◆ **EXERCISE BRIEF**
Copy the data verbatim from its first line up to and including the line that contains "point(78,327)", and stop there.

-*-

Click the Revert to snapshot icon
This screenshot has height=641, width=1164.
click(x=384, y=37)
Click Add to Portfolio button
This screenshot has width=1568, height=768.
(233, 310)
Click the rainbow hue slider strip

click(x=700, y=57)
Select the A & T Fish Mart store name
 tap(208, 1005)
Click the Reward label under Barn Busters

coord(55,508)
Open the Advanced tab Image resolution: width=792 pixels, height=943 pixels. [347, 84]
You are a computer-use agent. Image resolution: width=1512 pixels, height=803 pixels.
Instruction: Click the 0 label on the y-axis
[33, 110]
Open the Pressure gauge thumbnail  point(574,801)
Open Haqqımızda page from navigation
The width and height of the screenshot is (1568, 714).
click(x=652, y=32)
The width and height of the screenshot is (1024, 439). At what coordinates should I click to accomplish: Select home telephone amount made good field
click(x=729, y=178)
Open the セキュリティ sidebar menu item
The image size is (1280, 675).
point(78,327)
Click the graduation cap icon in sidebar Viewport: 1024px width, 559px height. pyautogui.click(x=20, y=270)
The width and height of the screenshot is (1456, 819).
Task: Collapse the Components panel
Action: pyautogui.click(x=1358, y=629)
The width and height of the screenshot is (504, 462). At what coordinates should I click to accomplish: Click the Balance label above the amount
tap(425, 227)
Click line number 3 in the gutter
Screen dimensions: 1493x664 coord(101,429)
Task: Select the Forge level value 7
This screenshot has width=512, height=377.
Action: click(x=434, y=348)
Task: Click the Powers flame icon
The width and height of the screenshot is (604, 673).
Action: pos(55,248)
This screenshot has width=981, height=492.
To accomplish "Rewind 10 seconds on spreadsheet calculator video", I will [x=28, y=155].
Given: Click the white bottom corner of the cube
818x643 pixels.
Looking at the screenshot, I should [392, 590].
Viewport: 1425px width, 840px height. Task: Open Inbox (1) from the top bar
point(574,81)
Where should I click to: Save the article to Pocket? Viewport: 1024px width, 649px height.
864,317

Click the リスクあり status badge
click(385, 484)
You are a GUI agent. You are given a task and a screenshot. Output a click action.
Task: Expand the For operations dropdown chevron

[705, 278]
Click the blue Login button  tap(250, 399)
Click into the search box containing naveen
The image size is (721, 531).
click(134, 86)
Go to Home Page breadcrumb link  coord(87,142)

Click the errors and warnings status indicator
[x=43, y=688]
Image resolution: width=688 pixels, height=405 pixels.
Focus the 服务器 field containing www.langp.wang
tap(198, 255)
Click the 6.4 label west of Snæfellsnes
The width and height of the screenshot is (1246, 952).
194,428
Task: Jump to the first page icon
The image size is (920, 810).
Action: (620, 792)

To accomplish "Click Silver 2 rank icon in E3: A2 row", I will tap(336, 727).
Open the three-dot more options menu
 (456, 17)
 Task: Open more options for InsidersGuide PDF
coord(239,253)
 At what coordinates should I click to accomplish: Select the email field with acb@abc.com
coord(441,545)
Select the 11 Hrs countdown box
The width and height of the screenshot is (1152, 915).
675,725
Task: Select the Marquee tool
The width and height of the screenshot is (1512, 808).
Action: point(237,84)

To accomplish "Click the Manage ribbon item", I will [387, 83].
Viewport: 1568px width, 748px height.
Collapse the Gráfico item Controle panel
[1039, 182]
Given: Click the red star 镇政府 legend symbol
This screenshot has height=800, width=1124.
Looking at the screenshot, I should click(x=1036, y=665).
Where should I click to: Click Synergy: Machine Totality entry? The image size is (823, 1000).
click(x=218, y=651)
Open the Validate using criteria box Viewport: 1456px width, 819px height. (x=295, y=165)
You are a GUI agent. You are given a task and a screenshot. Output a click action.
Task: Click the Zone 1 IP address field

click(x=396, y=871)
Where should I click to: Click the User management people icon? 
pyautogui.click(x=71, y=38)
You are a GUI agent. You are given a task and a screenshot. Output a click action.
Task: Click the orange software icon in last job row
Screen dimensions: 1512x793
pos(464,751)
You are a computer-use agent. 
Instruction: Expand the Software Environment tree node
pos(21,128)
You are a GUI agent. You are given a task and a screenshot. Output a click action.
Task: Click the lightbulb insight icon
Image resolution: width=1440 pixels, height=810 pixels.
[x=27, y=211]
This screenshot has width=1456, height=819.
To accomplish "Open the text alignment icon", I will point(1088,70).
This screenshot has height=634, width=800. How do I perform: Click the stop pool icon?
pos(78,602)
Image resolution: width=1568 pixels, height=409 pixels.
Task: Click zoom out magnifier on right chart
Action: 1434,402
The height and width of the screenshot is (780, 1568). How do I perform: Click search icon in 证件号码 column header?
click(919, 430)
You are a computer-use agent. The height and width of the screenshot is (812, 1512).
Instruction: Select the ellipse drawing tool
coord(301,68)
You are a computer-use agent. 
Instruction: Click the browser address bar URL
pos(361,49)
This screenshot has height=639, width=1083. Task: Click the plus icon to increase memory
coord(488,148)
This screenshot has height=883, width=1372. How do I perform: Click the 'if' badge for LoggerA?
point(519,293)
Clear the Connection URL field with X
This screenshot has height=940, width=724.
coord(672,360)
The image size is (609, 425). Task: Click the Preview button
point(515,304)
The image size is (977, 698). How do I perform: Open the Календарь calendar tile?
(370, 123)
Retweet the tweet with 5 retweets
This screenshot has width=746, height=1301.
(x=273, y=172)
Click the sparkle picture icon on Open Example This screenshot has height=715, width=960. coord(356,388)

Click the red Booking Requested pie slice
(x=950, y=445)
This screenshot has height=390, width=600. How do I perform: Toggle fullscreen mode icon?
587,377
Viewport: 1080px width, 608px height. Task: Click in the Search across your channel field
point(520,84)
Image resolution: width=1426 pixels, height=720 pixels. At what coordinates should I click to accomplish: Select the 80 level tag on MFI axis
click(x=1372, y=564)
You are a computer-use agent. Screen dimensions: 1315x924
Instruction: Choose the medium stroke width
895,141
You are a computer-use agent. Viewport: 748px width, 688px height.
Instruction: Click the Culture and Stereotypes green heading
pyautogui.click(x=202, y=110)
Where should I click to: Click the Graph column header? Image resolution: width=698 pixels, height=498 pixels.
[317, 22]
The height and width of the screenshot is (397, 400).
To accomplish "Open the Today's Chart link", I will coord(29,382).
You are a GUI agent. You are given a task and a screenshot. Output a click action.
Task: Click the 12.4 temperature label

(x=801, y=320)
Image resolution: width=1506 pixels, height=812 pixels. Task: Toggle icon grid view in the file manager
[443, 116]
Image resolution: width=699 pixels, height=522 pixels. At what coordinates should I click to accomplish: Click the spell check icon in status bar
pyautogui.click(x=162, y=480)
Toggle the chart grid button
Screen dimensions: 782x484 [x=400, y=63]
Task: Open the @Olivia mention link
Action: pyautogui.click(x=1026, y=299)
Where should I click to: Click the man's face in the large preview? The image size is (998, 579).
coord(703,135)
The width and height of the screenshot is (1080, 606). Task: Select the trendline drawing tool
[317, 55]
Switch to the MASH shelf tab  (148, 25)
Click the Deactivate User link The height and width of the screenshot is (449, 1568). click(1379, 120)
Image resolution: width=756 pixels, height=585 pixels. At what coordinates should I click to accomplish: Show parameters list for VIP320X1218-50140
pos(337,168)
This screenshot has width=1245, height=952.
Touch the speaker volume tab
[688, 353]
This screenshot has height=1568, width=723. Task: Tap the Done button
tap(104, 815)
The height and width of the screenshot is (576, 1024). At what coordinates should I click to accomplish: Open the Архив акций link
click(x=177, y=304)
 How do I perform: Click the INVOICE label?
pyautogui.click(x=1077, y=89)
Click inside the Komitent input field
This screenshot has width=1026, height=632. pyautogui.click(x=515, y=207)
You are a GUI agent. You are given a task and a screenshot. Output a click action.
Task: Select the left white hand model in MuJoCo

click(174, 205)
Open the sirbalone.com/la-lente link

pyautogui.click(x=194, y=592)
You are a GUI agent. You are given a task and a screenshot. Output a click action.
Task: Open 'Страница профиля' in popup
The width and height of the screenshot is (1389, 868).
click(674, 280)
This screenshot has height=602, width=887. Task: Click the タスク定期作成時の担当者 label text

-*-

◆ **FINAL RESULT**
Click the Revert to snapshot icon
This screenshot has height=641, width=1164.
click(x=384, y=37)
Click Add to Portfolio button
This screenshot has width=1568, height=768.
(233, 310)
Click the rainbow hue slider strip

click(x=700, y=57)
Select the A & T Fish Mart store name
 tap(208, 1005)
Click the Reward label under Barn Busters

coord(55,508)
Open the Advanced tab Image resolution: width=792 pixels, height=943 pixels. [347, 84]
You are a computer-use agent. Image resolution: width=1512 pixels, height=803 pixels.
Instruction: Click the 0 label on the y-axis
[33, 110]
Open the Pressure gauge thumbnail  point(574,801)
Open Haqqımızda page from navigation
The width and height of the screenshot is (1568, 714).
click(x=652, y=32)
The width and height of the screenshot is (1024, 439). At what coordinates should I click to accomplish: Select home telephone amount made good field
click(x=729, y=178)
Open the セキュリティ sidebar menu item
The image size is (1280, 675).
point(78,327)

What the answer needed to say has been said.